Подобно тому как каждая линейная деталь его композиции находится в полнейшей гармонии с общим замыслом, так и каждая цветовая деталь ее является определенным аккордом общей цветовой симфонии. Цветовая четкость и чистота этих отдельных, ком­позиционно замкнутых аккордов придает всей цветовой поверхности характер изуми­тельной чистоты и ясности, увеличивающихся еще благодаря чрезвычайно умелому рас­пределению цветовых контрастов, заставляющих отдельные поверхности то понижать динамику своей цветовой сущности, то напряженно выявлять всю ее цветовую потен­цию. Точно древние, давно уже утраченные принципы мозаического расчленения цвето­вых поверхностей воскресают вновь в композиции Рублева, сообщая ей характер мону­ментальной величавости, чуждой, однако, суровости древних произведений мозаической техники.

Технические знания Рублева при выявлении цветовой сущности как отдельных красоч­ных аккордов, так и всей поверхности композиции огромны. Он великолепно владеет системой прокладок, способствующих положенным поверх них цветам сохранять свою чистоту и звучать в полную меру. Рублев не делает ни одного случайного мазка. Каждый из них имеет у него строгую форму, притом положенную не случайно, а с намеренным расчетом и в определенном направлении. Благодаря этому цветовая поверхность его иконы находится в каком-то внутреннем борении — она вся мерцает и переливается едва уловимыми цветовыми созвучиями.

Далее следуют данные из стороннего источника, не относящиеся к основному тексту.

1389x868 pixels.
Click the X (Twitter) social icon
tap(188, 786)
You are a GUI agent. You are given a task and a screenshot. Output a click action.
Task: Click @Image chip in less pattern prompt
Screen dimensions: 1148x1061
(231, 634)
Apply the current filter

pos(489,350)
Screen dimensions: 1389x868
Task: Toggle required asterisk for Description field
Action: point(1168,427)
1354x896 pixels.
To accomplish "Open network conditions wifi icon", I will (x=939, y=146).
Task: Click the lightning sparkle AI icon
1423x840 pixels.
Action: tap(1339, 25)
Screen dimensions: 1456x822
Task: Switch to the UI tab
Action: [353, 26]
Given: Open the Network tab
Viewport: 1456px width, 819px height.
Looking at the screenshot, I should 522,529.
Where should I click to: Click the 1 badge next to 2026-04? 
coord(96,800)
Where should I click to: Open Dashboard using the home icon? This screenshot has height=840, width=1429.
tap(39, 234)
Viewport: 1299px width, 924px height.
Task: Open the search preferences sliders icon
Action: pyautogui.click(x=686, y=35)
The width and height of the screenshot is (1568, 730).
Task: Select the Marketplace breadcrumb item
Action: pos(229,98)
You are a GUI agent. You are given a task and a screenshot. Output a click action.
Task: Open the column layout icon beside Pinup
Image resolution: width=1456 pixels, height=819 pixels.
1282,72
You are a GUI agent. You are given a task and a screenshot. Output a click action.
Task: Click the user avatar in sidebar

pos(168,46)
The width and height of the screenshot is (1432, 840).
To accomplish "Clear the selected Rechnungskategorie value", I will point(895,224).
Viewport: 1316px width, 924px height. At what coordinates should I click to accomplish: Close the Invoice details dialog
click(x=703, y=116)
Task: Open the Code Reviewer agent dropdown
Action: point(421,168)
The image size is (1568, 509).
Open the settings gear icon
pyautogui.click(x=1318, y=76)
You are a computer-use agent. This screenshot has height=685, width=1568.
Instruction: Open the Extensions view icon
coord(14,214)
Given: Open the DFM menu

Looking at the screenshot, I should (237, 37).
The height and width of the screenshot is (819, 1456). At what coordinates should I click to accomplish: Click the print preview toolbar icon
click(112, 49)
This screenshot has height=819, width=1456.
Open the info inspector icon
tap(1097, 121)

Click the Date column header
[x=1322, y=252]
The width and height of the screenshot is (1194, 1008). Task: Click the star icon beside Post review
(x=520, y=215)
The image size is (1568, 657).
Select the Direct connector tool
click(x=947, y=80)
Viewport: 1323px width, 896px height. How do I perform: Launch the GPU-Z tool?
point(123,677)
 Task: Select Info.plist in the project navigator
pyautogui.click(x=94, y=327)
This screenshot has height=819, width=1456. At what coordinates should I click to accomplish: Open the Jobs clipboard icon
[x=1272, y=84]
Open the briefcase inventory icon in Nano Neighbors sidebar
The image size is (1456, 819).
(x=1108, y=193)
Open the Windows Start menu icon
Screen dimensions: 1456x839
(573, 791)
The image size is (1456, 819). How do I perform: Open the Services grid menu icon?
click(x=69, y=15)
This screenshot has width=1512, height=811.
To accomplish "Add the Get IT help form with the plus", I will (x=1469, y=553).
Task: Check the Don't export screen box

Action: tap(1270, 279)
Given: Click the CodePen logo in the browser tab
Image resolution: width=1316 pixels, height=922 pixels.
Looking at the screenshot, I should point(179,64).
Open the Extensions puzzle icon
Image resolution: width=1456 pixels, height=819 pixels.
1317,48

Едва ли в каком-нибудь древнем или новейшем произведении живописи цветовая и пространственная проблемы были разрешены с таким изумительным мастерством и вряд ли когда-либо реальные наблюдения жизненных явлений получали столь чуждый реализма — «невещественный» — вид, как в «божественном свете» живописи Рублева.

Различные точки смотрения, традиционно сохраненные Рублевым при построении линейных форм композиции, изображенных в так называемой «обратной» перспективе, и различные источники света, падающего на фигуры то слева, то справа или едва сколь­зящего сверху, также взятые художником из старых византийских живописных принци­пов, совершенно не тревожат глаз современного наблюдателя. Наоборот, при полном отсутствии в композиции начал определенной светотени, он созерцает какой-то мер­цающий свет и ощущает присутствие теней. Несмотря на очевидную плоскостную кон­цепцию композиции, он получает ясное впечатление пространства и, постепенно вникая в невидимое круговое начало ее линейных форм, незаметно входит в заколдованный круг тех древних художественных идей и форм, о великом значении которых в искусстве говорил впоследствии в своих библейских эскизах поздний потомок Рублева — А. А. Ива­нов, утомленный условным классицизмом искусства своей эпохи.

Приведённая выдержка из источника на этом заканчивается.